▶ [Activity]: Reproduce exactly the lines from the one containing "Where should I" through the end of the entries, including both. Drop the pictures.

▶ [Available records]:
= = = =

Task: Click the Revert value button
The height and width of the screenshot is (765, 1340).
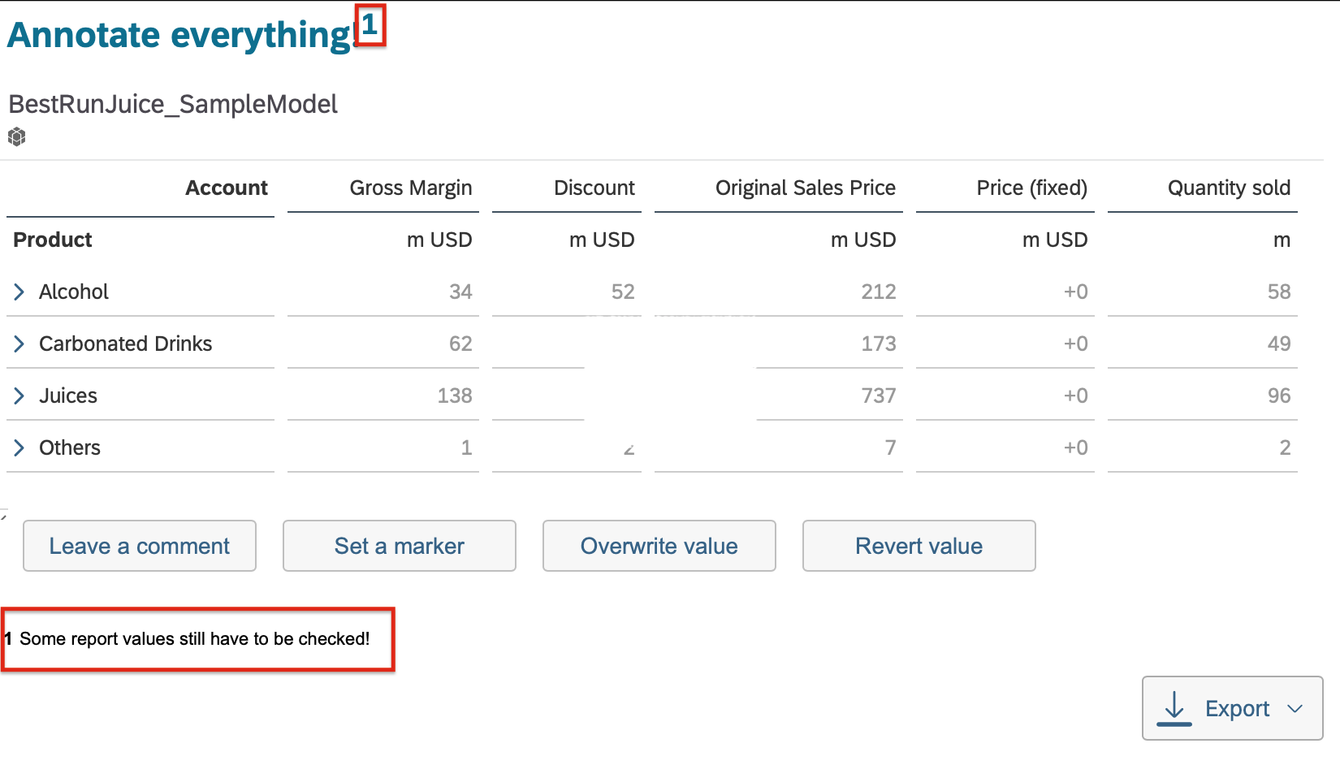Action: click(919, 546)
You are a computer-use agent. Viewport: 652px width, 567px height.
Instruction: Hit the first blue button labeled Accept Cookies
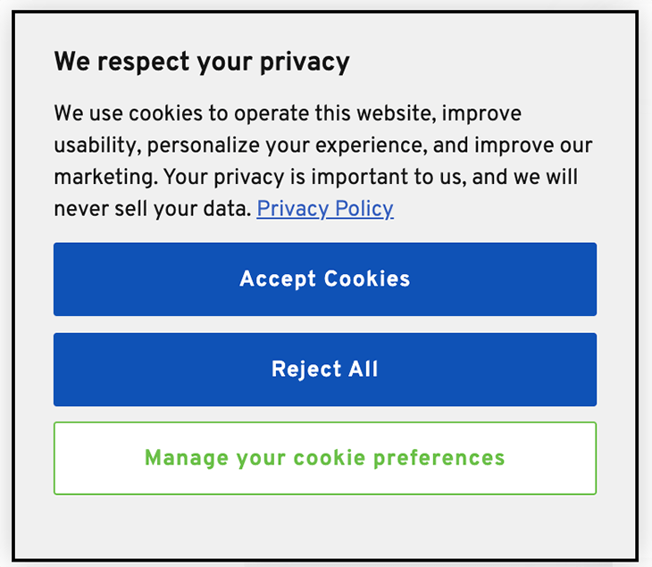tap(325, 279)
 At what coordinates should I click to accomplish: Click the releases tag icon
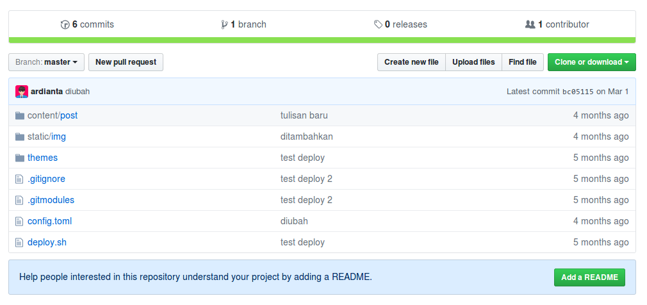pyautogui.click(x=378, y=25)
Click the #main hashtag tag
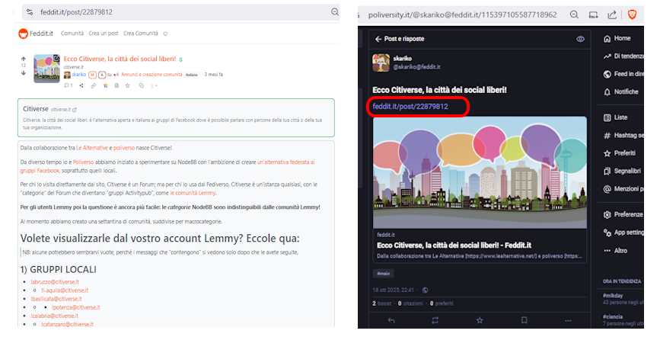The image size is (660, 337). pyautogui.click(x=382, y=273)
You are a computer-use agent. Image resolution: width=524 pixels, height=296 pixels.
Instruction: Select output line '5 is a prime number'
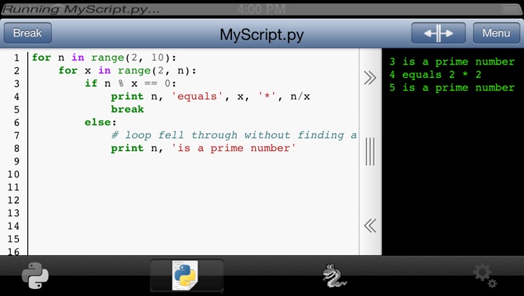coord(451,87)
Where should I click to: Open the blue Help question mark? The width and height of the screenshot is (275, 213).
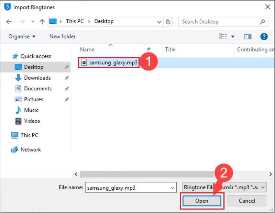click(264, 36)
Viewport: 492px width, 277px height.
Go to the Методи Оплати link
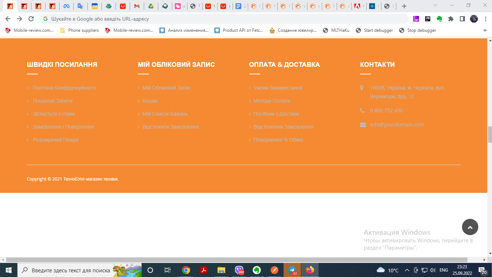pos(272,101)
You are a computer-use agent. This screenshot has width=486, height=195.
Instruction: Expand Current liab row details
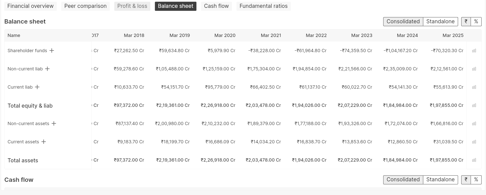pyautogui.click(x=37, y=87)
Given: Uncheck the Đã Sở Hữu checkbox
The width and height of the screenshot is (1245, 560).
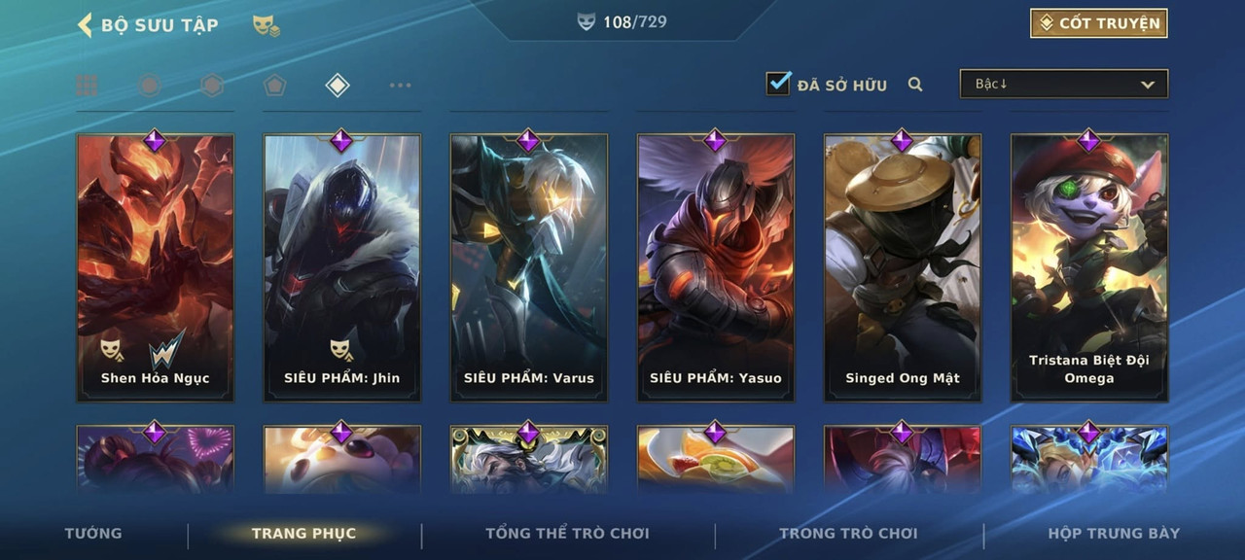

= = = =

▶ [Result below]:
Where should I click to: Open the blue Help question mark? The width and height of the screenshot is (275, 213).
click(264, 36)
Viewport: 492px width, 277px height.
Go to the Методи Оплати link
pos(272,101)
You are a computer-use agent. This screenshot has width=486, height=195.
Instruction: Expand Current liab row details
pyautogui.click(x=37, y=87)
Given: Uncheck the Đã Sở Hữu checkbox
The width and height of the screenshot is (1245, 560).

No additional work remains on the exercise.